Hence, the beauty of this church building, transcends its architecture. It resides in the stories of lives transformed by the gospel, friendships forged, prayers answered, and the countless acts of love and service emanating from within these walls, over the last 50 years. As living stones, God’s grace has moulded each of you, transformed by his love and empowered by his Spirit. Each of you, dear saints of St Mark’s, is a living stone in God’s spiritual house. Your faith, your struggles, your triumphs—all contribute to the beauty of this spiritual dwelling place. When we gather together for an occasion such as this, the temptation is simply to remember the good times, the triumphs and the celebrations. And it is, of course, important to celebrate all of these, for they are a testimony to God’s goodness and faithfulness among us.

St Peter, however, guides us to the reality that without God giving us life, we are dead. And that reminds us of the reality that, as human beings, we experience death in its various forms constantly. Death is not unknown to Christ. And whatever death you might be facing at the moment, the death of your hopes and dreams; the death of what you wished for yourself and family, for your business, or your work; the death of your health and the death of your confidence; the death of your career and the death of financial security; the death of your hopes and dreams for your children; the death of relationships; the death of your retirement plans, Christ has endured that death. And he has overcome it.

Death is not a place unknown to God, which means that not even death can separate us ultimately from the God who is prepared to suffer death with us. We often resist our smaller and bigger deaths. We don’t want to accept them. So we drag the corpse along and pretend it isn’t dead. We talk about the good old days, when the children were home and our bodies had strength and vitality. We hark back to the days when Sunday school classes were full, and church held a central place in society. But death has happened, and acceptance is a vital step, in dealing with grief and death. God is not into resuscitation, but resurrection. God makes new. And things will be different. The way that St Mark’s will engage with its community in the years to come, will be different from the way it has done over the last 50 years. God is not into resuscitation, but resurrection.

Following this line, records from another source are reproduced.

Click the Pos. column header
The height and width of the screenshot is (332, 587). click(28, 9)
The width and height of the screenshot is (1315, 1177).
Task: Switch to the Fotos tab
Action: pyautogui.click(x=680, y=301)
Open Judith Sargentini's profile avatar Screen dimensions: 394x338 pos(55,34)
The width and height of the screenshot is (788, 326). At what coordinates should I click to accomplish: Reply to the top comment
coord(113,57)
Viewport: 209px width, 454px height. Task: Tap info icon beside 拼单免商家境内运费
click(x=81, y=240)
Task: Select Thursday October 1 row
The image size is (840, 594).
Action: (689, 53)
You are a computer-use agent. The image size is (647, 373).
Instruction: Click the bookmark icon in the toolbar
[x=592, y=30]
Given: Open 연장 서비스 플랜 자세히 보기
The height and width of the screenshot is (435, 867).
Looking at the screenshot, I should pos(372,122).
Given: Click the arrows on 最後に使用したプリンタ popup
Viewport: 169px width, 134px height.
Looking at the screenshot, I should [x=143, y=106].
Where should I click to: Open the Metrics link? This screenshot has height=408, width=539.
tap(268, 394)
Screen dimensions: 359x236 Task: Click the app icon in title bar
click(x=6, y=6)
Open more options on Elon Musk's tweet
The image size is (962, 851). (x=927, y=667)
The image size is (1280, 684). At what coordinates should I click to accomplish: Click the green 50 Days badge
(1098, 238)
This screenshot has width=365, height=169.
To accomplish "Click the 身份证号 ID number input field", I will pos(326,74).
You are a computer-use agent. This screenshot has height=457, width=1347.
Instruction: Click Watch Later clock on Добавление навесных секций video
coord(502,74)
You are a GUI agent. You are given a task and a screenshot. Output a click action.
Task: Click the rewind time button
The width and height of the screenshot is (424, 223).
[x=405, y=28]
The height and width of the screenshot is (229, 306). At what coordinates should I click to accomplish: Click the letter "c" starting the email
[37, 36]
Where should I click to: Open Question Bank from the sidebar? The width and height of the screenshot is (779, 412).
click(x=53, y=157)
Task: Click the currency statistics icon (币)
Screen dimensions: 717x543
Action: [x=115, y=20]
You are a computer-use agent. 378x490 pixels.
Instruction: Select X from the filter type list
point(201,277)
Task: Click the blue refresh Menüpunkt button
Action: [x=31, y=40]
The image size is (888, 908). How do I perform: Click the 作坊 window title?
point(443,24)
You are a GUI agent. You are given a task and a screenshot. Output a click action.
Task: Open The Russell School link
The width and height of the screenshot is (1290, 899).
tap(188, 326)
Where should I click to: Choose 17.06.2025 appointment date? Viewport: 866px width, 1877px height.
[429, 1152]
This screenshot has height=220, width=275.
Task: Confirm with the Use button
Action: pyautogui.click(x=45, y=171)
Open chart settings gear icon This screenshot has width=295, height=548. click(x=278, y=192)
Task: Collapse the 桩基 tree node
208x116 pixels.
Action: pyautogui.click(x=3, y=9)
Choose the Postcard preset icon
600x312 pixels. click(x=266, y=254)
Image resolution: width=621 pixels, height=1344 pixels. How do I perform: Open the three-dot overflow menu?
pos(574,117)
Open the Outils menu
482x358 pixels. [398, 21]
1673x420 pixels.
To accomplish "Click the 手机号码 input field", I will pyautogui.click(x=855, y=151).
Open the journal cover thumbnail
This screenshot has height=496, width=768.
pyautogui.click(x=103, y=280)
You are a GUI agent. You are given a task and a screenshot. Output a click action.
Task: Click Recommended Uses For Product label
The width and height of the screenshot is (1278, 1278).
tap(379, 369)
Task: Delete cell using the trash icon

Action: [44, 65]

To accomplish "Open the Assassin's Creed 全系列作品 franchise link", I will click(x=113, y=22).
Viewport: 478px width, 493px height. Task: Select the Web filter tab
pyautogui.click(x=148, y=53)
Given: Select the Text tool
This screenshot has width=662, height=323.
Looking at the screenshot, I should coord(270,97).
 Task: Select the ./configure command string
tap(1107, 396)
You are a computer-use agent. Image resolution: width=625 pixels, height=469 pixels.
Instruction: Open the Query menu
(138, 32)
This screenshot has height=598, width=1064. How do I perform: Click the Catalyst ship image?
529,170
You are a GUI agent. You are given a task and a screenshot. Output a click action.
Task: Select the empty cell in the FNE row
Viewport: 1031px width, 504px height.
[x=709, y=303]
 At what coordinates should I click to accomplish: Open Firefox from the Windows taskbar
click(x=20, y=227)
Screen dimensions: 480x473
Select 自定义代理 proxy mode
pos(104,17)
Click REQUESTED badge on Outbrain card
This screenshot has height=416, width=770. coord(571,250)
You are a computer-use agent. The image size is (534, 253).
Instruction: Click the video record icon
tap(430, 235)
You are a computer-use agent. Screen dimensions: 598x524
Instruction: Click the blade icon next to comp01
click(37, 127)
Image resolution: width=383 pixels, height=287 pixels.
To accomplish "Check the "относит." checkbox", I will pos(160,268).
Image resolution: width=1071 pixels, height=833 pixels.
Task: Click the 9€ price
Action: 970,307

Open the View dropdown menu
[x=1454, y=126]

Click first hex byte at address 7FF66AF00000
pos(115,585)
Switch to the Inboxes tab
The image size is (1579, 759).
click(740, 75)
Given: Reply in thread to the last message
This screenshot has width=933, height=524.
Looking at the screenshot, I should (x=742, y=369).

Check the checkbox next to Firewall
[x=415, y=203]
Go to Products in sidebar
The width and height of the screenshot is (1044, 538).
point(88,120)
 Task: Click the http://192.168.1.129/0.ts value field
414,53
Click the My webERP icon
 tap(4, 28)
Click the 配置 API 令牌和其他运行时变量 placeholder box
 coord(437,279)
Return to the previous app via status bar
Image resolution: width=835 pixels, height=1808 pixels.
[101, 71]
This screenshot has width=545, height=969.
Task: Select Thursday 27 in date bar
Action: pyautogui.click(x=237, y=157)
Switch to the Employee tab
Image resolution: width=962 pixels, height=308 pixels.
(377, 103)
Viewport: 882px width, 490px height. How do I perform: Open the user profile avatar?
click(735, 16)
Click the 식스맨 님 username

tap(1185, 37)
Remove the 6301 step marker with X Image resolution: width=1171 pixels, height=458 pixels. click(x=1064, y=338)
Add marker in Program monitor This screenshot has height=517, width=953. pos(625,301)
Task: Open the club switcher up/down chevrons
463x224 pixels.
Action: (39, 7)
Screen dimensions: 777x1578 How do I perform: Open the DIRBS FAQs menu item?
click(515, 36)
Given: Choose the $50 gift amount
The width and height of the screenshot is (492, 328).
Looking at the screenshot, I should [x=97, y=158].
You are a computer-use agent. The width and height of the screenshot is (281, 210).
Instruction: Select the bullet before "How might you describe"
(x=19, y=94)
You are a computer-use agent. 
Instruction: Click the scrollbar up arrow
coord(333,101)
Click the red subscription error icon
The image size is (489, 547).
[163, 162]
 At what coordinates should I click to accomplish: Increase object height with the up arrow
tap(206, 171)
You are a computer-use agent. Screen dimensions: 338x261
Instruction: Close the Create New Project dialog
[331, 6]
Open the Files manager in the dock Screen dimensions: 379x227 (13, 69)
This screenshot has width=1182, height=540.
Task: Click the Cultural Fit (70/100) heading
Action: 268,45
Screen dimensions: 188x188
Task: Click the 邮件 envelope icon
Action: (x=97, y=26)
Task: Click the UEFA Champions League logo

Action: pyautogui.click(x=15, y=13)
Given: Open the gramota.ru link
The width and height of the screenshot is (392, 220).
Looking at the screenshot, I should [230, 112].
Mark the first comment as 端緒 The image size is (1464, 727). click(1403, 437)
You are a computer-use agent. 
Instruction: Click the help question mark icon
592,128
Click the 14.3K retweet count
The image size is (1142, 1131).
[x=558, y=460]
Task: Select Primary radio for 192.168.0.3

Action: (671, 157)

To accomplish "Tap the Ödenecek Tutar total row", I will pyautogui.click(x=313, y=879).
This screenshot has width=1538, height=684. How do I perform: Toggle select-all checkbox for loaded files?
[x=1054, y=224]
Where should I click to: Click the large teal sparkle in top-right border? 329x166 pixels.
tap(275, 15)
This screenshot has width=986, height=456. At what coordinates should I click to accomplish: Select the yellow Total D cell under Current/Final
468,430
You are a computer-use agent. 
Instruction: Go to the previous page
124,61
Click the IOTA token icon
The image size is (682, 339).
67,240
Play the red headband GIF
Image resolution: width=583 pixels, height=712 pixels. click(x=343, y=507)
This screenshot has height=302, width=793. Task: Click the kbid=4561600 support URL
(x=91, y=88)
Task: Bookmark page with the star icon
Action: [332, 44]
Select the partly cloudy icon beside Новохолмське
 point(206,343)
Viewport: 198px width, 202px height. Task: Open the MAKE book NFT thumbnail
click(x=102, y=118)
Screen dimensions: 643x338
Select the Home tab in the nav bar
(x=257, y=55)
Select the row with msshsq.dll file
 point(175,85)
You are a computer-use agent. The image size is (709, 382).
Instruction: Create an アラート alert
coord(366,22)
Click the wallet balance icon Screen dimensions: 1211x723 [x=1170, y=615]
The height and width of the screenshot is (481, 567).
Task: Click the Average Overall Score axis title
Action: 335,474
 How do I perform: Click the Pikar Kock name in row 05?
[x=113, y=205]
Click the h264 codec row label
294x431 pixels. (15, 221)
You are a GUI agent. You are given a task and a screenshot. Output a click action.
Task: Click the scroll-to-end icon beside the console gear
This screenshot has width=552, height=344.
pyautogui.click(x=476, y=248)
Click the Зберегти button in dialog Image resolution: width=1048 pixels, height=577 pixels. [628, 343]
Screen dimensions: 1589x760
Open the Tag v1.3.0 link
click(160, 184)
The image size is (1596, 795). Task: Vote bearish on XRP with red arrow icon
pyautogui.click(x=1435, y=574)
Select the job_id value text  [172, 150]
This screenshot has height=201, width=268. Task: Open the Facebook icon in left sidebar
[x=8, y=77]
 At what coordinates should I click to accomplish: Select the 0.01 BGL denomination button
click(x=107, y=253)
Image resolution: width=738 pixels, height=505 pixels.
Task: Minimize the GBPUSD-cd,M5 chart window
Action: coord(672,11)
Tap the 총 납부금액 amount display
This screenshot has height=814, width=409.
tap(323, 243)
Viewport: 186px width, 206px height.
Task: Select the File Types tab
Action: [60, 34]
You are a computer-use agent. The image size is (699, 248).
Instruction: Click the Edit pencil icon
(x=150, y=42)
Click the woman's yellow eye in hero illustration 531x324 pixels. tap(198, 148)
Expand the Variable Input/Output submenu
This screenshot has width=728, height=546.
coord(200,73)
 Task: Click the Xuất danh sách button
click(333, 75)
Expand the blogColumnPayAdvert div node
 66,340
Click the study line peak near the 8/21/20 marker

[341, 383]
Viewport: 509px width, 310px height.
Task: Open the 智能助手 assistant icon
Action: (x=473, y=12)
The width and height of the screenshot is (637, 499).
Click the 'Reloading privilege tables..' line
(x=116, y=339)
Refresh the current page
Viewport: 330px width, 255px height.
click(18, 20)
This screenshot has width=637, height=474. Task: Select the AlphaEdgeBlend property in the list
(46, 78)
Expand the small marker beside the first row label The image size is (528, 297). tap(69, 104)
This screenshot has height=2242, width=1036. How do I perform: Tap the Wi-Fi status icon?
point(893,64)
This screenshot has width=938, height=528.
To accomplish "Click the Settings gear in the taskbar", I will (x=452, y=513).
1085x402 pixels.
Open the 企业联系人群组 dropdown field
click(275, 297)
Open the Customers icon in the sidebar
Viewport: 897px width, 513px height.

This is not ‘Groundhog Day;’ we don’t repeat the same day again and again. Things change. As Richard Rohr says, ‘resurrection’ is another word for change, particularly life-giving change. What is constant, is God’s love for all people. What does not change, is that God makes dead stones alive again. Through the collapse of our stories, we are no longer ruled by them. New life is bigger, stronger, and more vigorous than these stories. And although, like the disciples, we are a little unsure about this new path, the invitation is there, to trust the next 50 years to God in Christ.

Like Jesus asked Mary Magdalene on that first morning, not to hold on to him, we cannot hold on to how things were. And this is a kind of death as well. Even post the death and the crisis, we need to hand over, on Sunday morning, our future to God. We do this again this morning, as we thank God for his loving and gracious provision in this building, over the last 50 years and look forward with hope and anticipation to what God will once again resurrect among us, in the years to come.